A verba inserida pela CAPES era muito pequena quando comparada a grandeza que o plano tomou, assim sendo, houve a necessidade de mobilização de outros recursos. Desse modo, participaram também: CEDATE/MEC, responsável pelo projeto técnico e financiamento da obra; CAPES, tendo verba usada para compra de peças do equipamento, , Raios X, estufas para esterilização, entre outros; PRODECOM, participou com verba que foi utilizada para compra de consultórios completos, do modelo simplificado; PREMESU, colaborando com o projeto e construção do ambulatório; Companhia de Mineração Tejucana, responsabilizou-se por fornecer alimentação, alojamento e transporte para professores e alunos; Prefeitura Municipal de Diamantina, fazendo a doação do terreno onde se localizaria o ambulatório; e o Centro Regional de Saúde de Diamantina, colaborando com material de consumo necessário.

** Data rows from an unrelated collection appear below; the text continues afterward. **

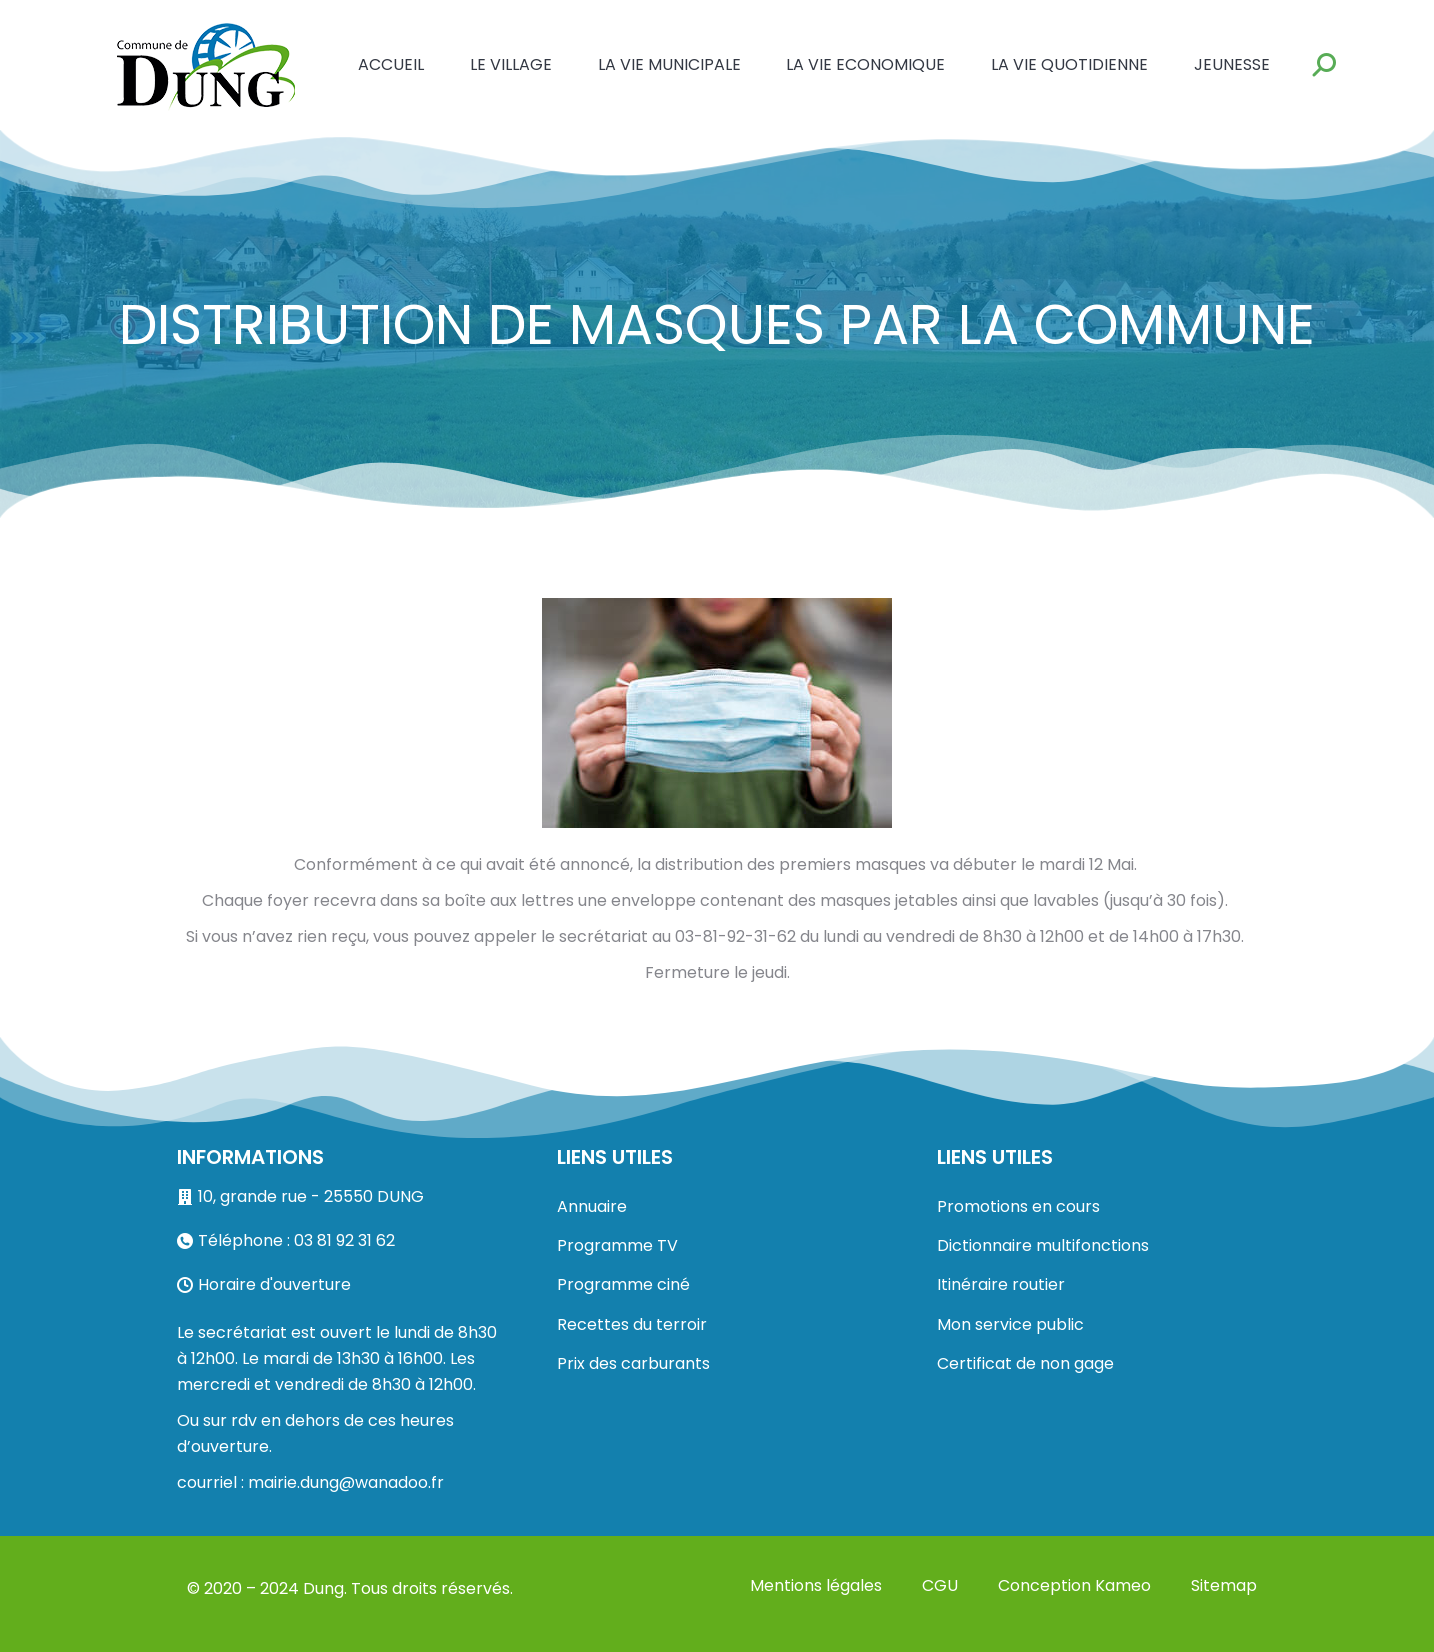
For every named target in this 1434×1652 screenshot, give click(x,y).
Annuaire (592, 1206)
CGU (940, 1585)
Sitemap (1224, 1585)
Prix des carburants (633, 1363)
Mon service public (1010, 1324)
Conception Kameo (1074, 1585)
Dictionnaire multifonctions (1043, 1245)
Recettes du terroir (632, 1324)
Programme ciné (623, 1284)
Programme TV (617, 1245)
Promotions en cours (1018, 1206)
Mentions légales (816, 1585)
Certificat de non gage (1025, 1363)
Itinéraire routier (1001, 1284)
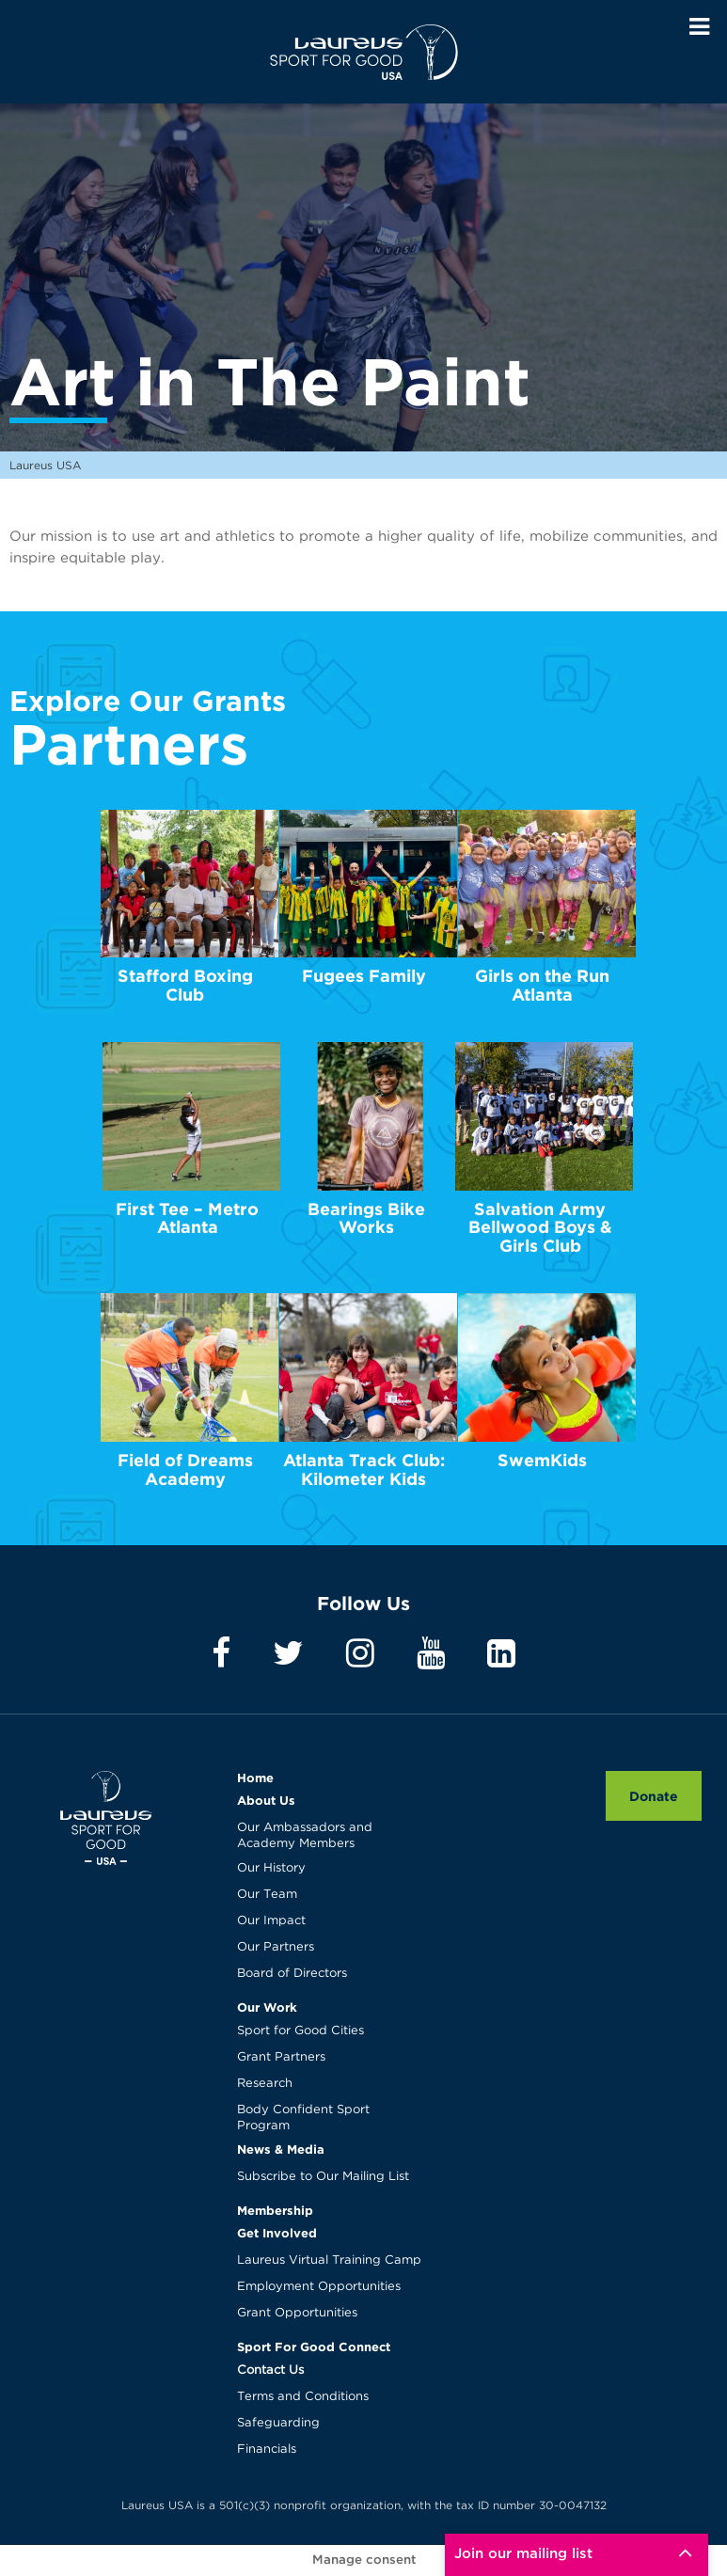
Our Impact (271, 1921)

Todos esses parceiros foram fundamentais para o estabelecimento desse programa inovador, com o que acredita-se ser a primeira clínica extramural com uma distância considerável da sede e contando com a participação de todos professores.
DE CARVALHO, Walter José. Faculdade Federal de Odontologia de Diamantina - Sua História. 1. ed. Diamantina: Gráfica Urgente, 2000.
FERNANDES, Antônio Carlos; CONCEIÇÃO, Wander. Caminhos do desenvolvimento: síntese histórica da Universidade Federal dos Vales do Jequitinhonha e Mucuri 1953 - 2005. 1. ed. Diamantina: UFVJM, 2005.